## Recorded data
- - -
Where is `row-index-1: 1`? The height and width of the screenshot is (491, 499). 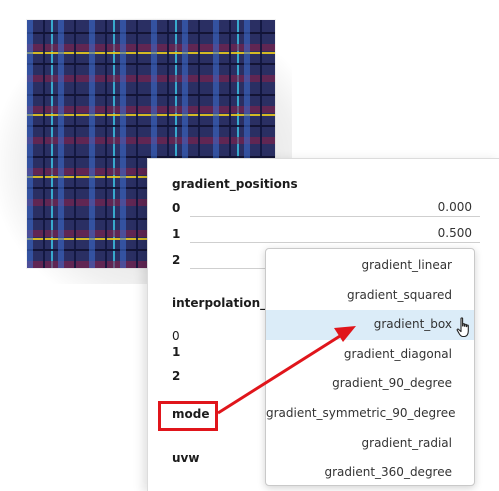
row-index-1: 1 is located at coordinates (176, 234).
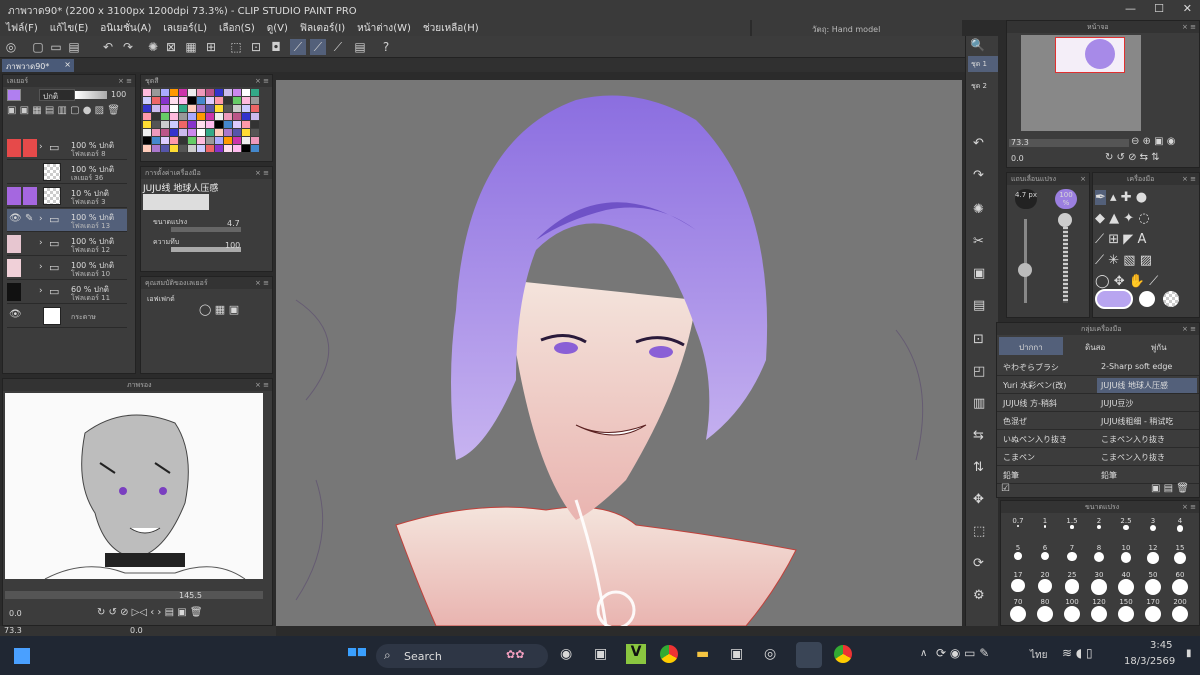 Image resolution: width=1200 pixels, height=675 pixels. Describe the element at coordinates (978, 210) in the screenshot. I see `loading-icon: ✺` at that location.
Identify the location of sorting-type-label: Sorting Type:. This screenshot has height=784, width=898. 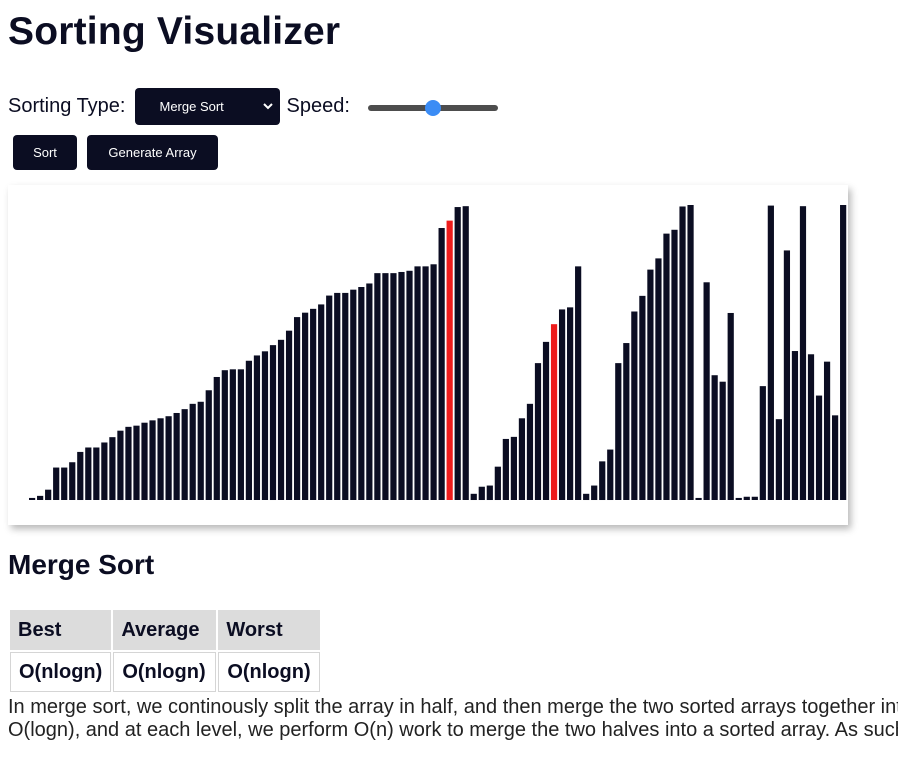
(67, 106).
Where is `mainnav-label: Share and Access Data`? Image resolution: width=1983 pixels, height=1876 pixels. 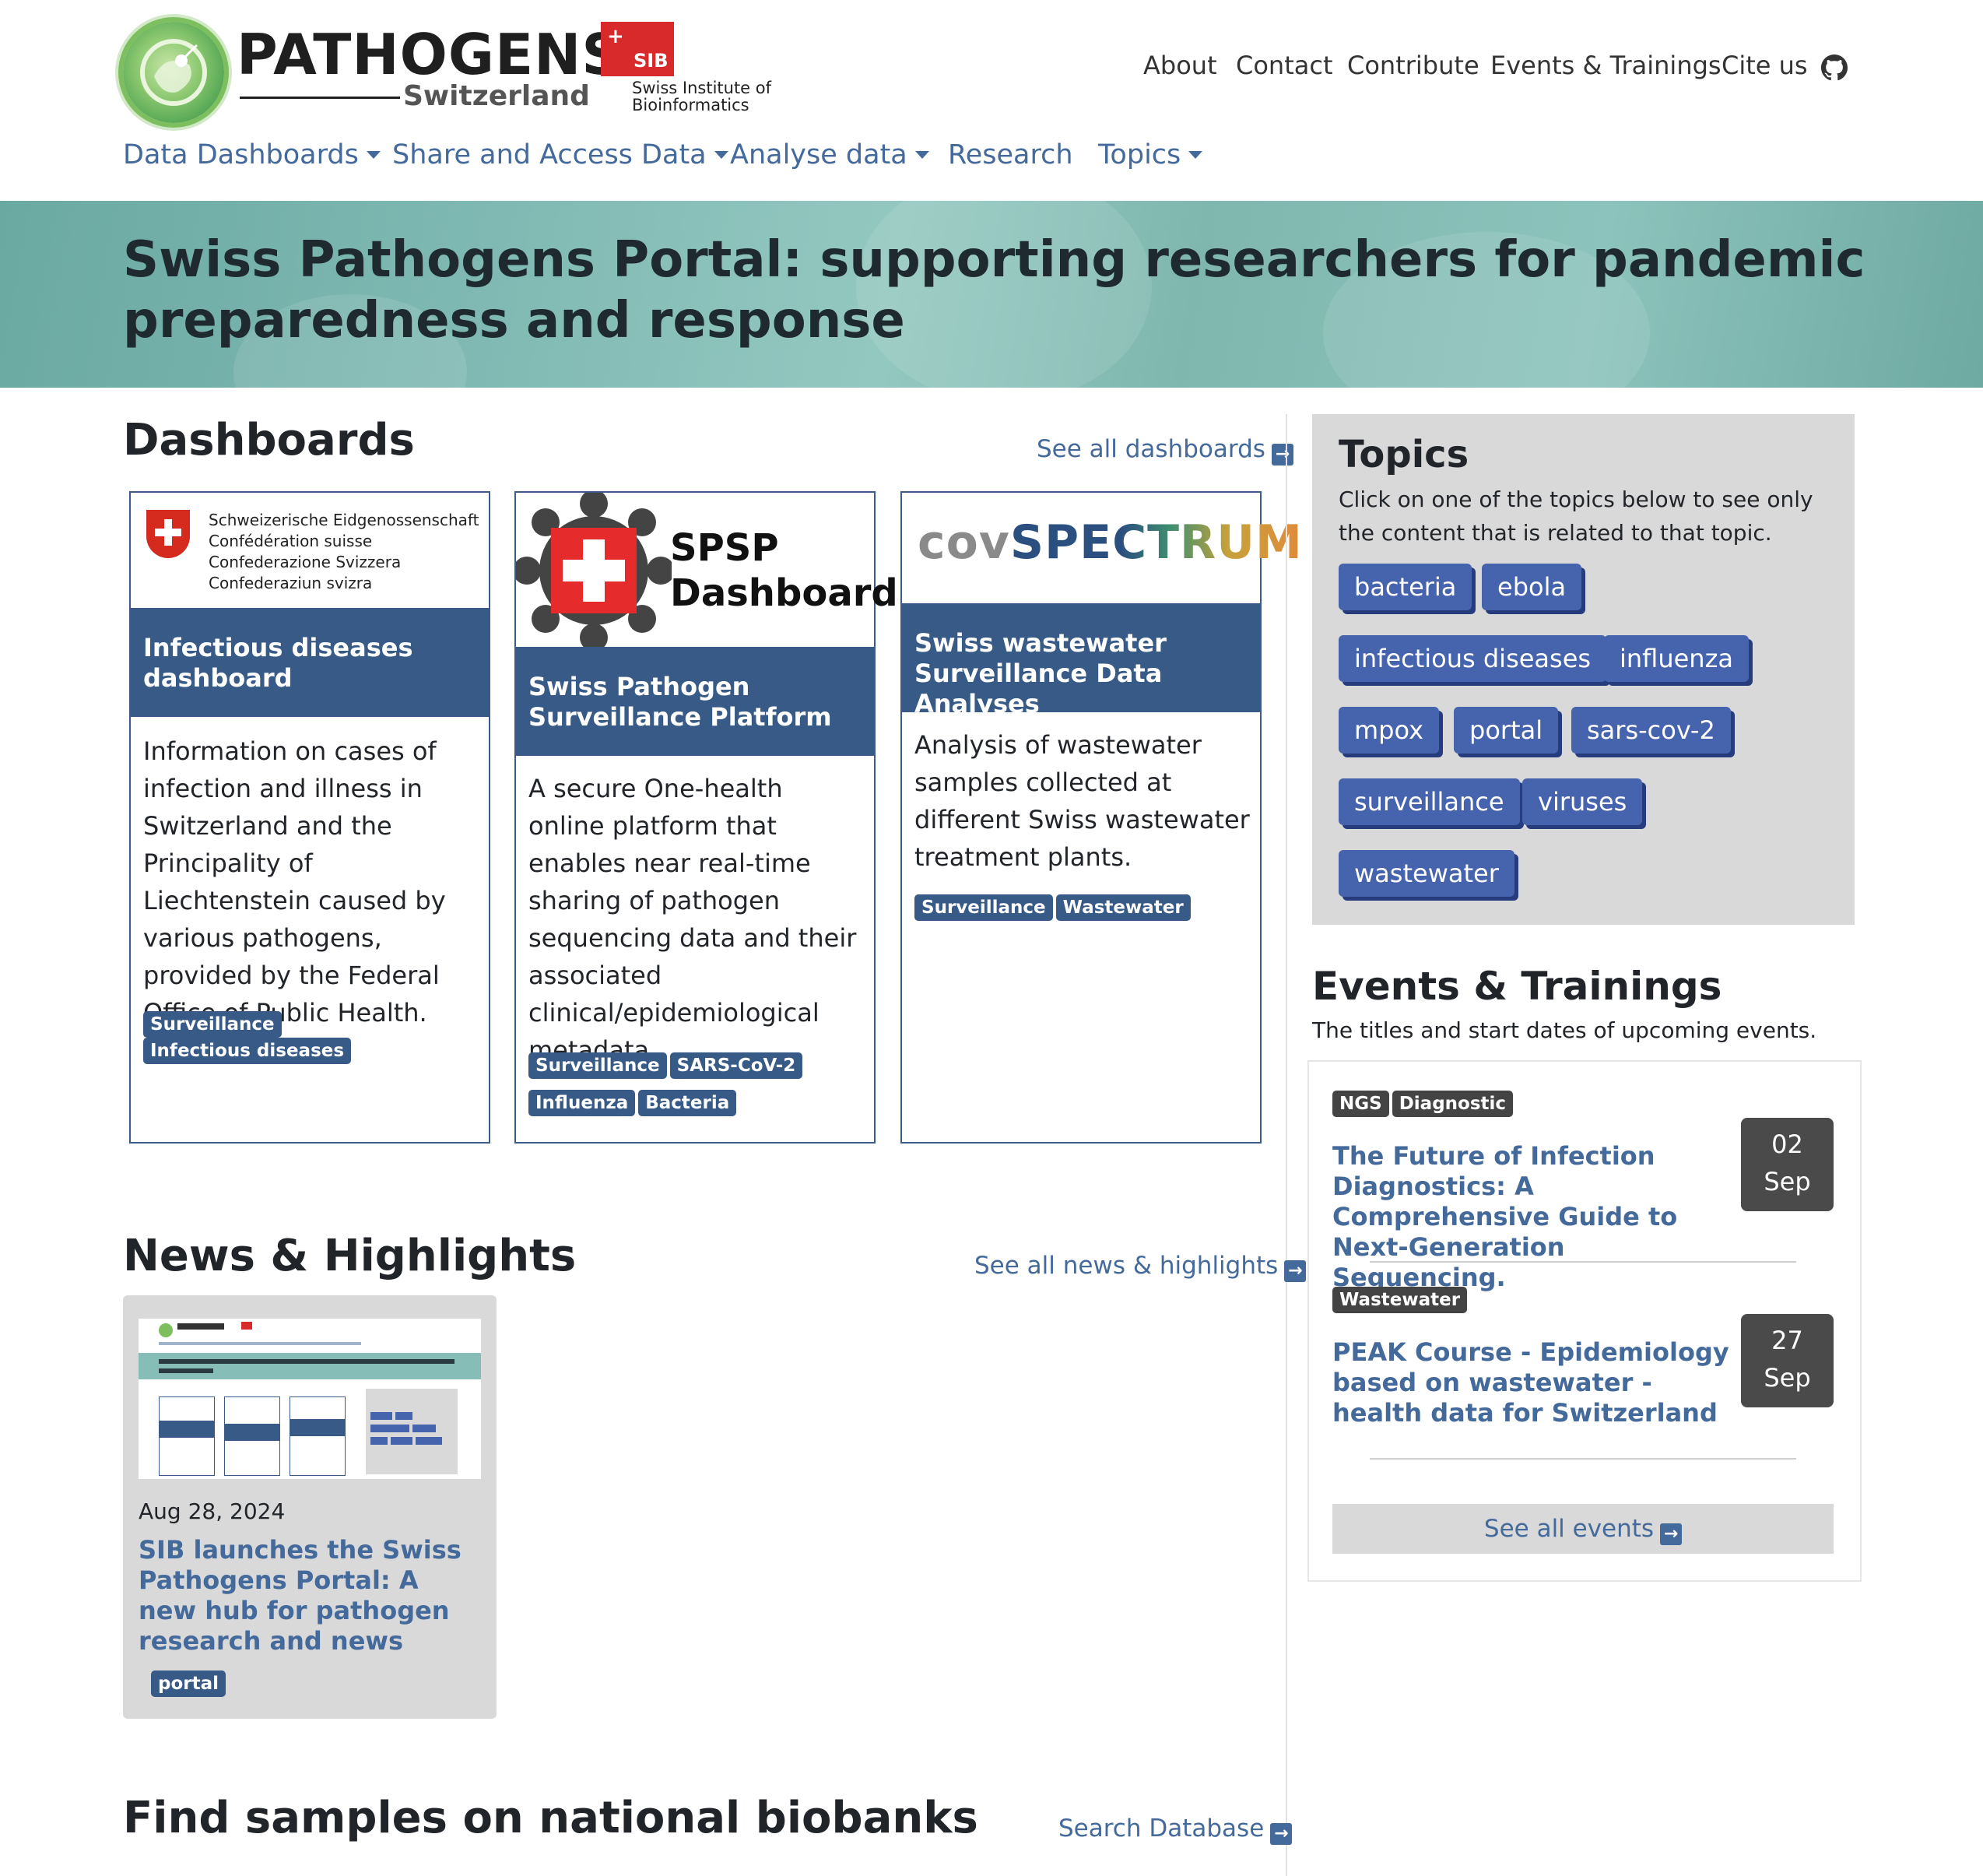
- - -
## Work task
Write out every line of the material above word for word, leaving out the pictures.

## Result of the exercise
Where is `row-index-1: 1`? The height and width of the screenshot is (491, 499). 
row-index-1: 1 is located at coordinates (176, 234).
 Image resolution: width=1200 pixels, height=675 pixels. Describe the element at coordinates (978, 210) in the screenshot. I see `loading-icon: ✺` at that location.
Identify the location of sorting-type-label: Sorting Type:. This screenshot has height=784, width=898. 
(67, 106).
Where is `mainnav-label: Share and Access Data`? Image resolution: width=1983 pixels, height=1876 pixels. 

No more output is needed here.